The truck pulled up to the landing site. A small car pulled up shortly after, a bumper sticker proudly identifying the driver as a student at the veterinary school at the nearby college. A woman got out of the driver’s seat and opened the back passenger door. Another yinrih, completely hairless with black splotches on the bare skin of her paws and muzzle, hopped out and ran to the truck.

Mark and Tod also disembarked. Sunshine looked up at Mark and executed the customary introduction, rearing up on her hind feet and patting her belly.

«Light shine upon you, friend. My name’s Sunshine.»

Mark looked pleadingly at Tod, who was now incommunicado, having removed the specs and keyer.

“She’s saying hi,” said the woman. “I’m Sarah, by the way.”.

“Howdy, ma’am,” said mark.

“Sunshine filled me in on the way here,” said Sarah. “I’ll take Tod back to Jim at the clinic when she’s done with her little checkup. You can go if you want.”

“OK. Thanks for your help,” Mark responded. He climbed back into the cab and started the engine.

“Seventy-three, Tod. Come see us at the radio club so we can start talking for real.”

“*Yip, huff!*” said Tod.

Mark closed the door, but quickly rolled down the window for a few parting words.

“Tod, Thank you for your service,” Said Mark as he put the truck in gear.
Some random factoids:

I named Jim after Weather Channel meteorologist Jim Cantore. He was originally going to be called Ted after Tetsuya "Ted" Fujita, who invented the scale by which tornado intensity is measured.

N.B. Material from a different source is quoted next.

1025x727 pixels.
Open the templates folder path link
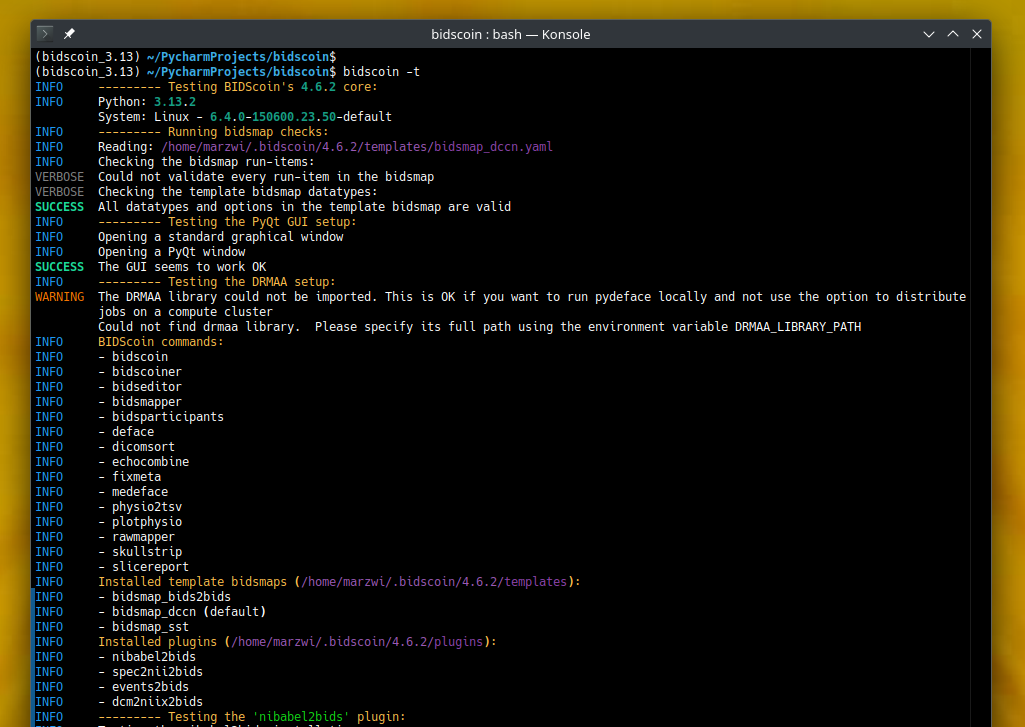click(434, 581)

Tod was originally going to be an elderly yinrih running away from a shady past. He was also going to be the doubting Thomas of the crew before I gave that trait to Pascal.

I started writing the story before settling on the nature of the underlay and how FTL travel and comms would work in this world. Originally there was a yinrih spacecraft in orbit so massive that you could see it during the day, implying conventional casual FTL travel. The reason why Jim deliberately ignores the cube in the original draft is that Tod isn't supposed to have it thanks to regulations about what yinrih tech can be introduced to Earth. He's still technically not supposed to have it because it's considered a weapon, and it is considered sacrilege to bring weapons on a missionary journey.

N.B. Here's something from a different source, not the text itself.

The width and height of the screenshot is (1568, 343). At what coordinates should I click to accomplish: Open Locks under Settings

Erickson is located in central Texas, and is inspired by the town of Jarrell north of Austin. Jarrell was hit by an F5 tornado in 1997. I lived in Austin at the time and we went to see the aftermath that September for as a school field trip. In hindsight I think it was rather insensitive to bring a bunch of kids to gawk at it all, but the sight of houses razed to their foundations is burned into my brain.